Life insurance may be divided into two basic classes: temporary and permanent; or the following subclasses: term, universal, whole life, and endowment life insurance.
Term assurance provides life insurance coverage for a specified term. The policy does not accumulate cash value. Term is generally considered “pure” insurance, where the premium buys protection in the event of death and nothing else.
Permanent life insurance
Permanent life insurance is life insurance that cannot be cancelled for any reason except fraud, so long as the owner regularly pays his premiums. Any such cancellation must occur within a period of time (usually two years) defined by law. A permanent insurance policy accumulates a cash value up to its date of maturation, reducing the risk to which the insurance company is exposed as well as the policy’s expense to the company. Such policies will be more expensive to older people than to younger ones. The owner can access the money in the cash value by withdrawing money, borrowing the cash value, or surrendering the policy and receiving the surrender value.

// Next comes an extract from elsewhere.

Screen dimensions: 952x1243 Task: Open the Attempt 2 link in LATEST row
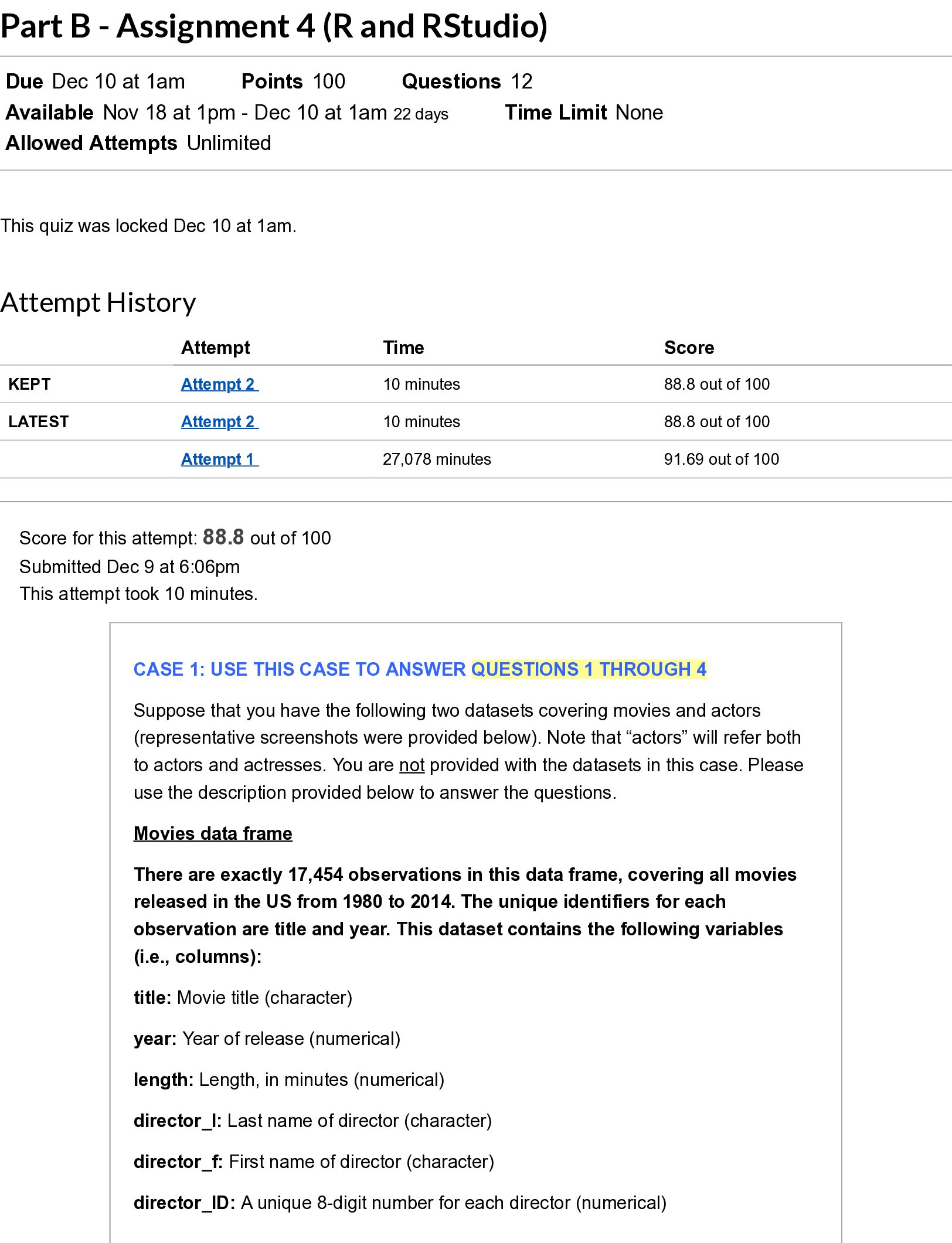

The four basic types of permanent insurance are whole life, universal life, limited pay, and endowment.
Whole life coverage
Whole life insurance provides lifetime death benefit coverage for a level premium. For younger people, whole life premiums are much higher than term insurance premiums, but because term insurance premiums rise with increasing age of the insured, the cumulative value of all premiums paid under whole and term policies are roughly equal if policies are maintained to average life expectancy. Part of the insurance contract stipulates that the policyholder is entitled to a cash value reserve that is part of the policy and guaranteed by the company. This cash value can be accessed at any time through policy loans that are received income tax-free and paid back according to mutually agreed-upon schedules. These policy loans are available until the insured’s death. If any loans amounts are outstanding—i.e., not yet paid back—upon the insured’s death, the insurer subtracts those amounts from the policy’s face value/death benefit and pays the remainder to the policy’s beneficiary.
Universal life coverage
Universal life insurance (UL) is a relatively new insurance product, intended to combine permanent insurance coverage with greater flexibility in premium payments, along with the potential for greater growth of cash values. There are several types of universal life insurance policies, including interest- sensitive (also known as “traditional fixed universal life insurance”), variable universal life (VUL), guaranteed death benefit, and equity-indexed universal life insurance.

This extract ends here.